P. 18. Inflation is caused, in short, by money being devalued.  I’m astonished that no level of government can comprehend this.  When taxes go up, inflation goes up, because the value of money goes down; and business don’t pay taxes – customers do.  When the minimum wage goes up, the costs of goods and services go up, and the value of the dollar goes down.  Inflation is a self-inflicted injury, inflicted upon taxpayers by ignorant and mischievous governments.

Interest costs are only a problem if you borrow money.  And no kidding interest rates have gone up – why do you think they were so low for so long?!  It was to trick people into borrowing money.  So pay off the debt, rather than expand it!

It has recently been reported[15] that the departure of the DCE CE’s Office led to a non-replacement decision and to also disestablish 11 other roles, with salary savings totalling $1.03 million. The roles “relinquished” were event attraction manager, financial services manager, volunteer and creative communities research analyst, and five information solutions’ roles; customer solutions manager, information data officer, service desk lead, senior test lead and senior business analyst.

RDRR members welcome this recent organizational rationalisation, given the urgent need for and the possibility of greater efficiencies and effectiveness, and the downscaling of ‘spin’ capacity. They now urge elected members and the CE  to review the necessity of continuing to pay six DCE salaries for group management roles, one of whom has obsolete ideological purposes, and another in the area of Wellbeing services, that should now be facing substantial rationalisation.

Two respondents were blunt but spoke for many when they said:

This council is a joke ! Give yourselves a pay cut, a huge one.

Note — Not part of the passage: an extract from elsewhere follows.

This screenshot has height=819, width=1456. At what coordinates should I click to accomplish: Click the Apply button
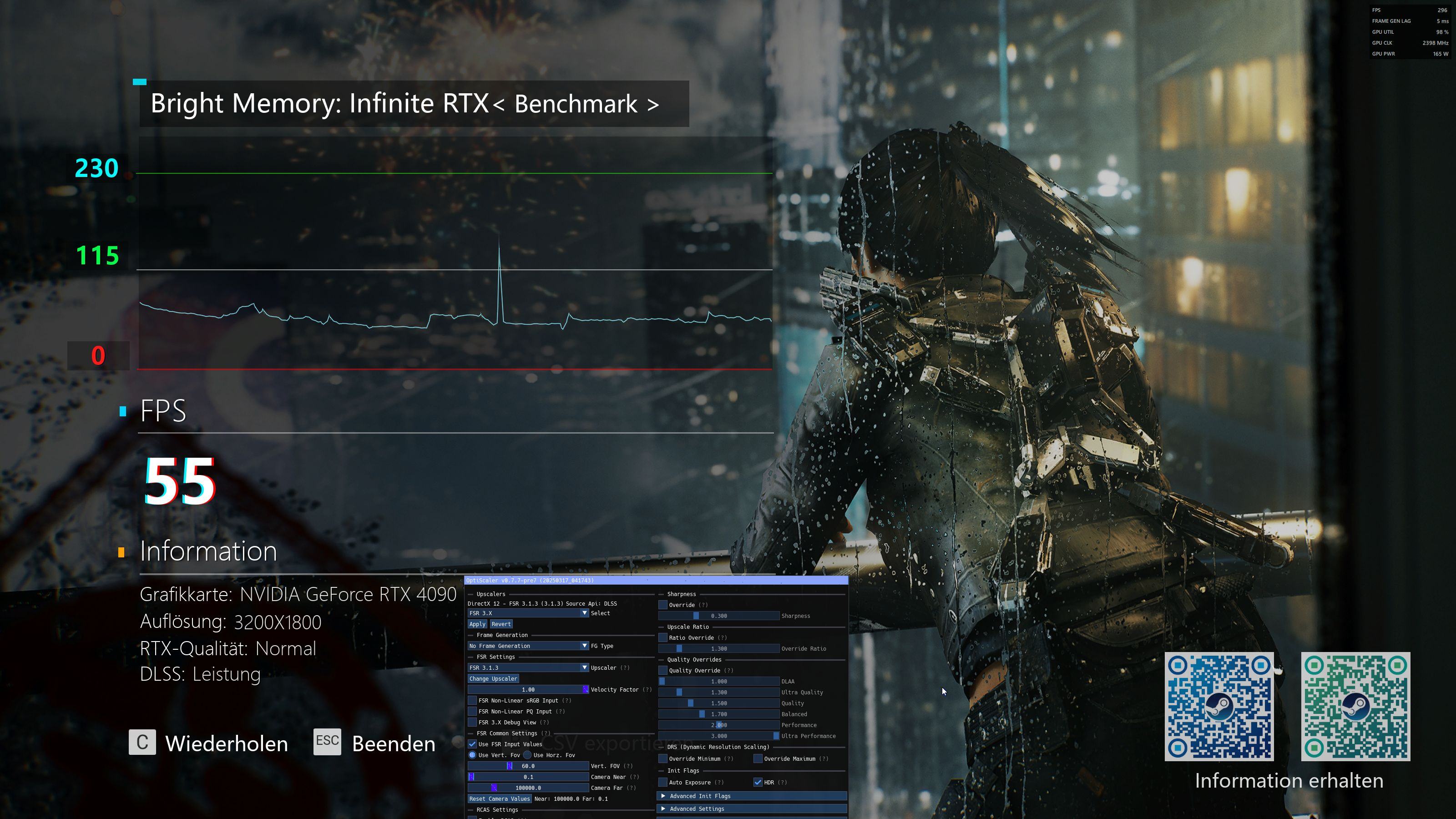[x=477, y=624]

$45M on salaries per annum for the Council group is a big chunk of expenditure.

The main reasons compelling to RDRR members to ask for a reversion to one CE, possibly one DCE and as few as four group managers are that they would:

  • create ‘space’ in the policy process for the recently elected members of the RLC to recapture control of policy making content and processes,
  • reconnect senior officials with their service delivery teams and thereby ensure greater fidelity in policy implementation, more effective formative evaluation, and significantly improve morale, and
  • substantially reduce personnel costs.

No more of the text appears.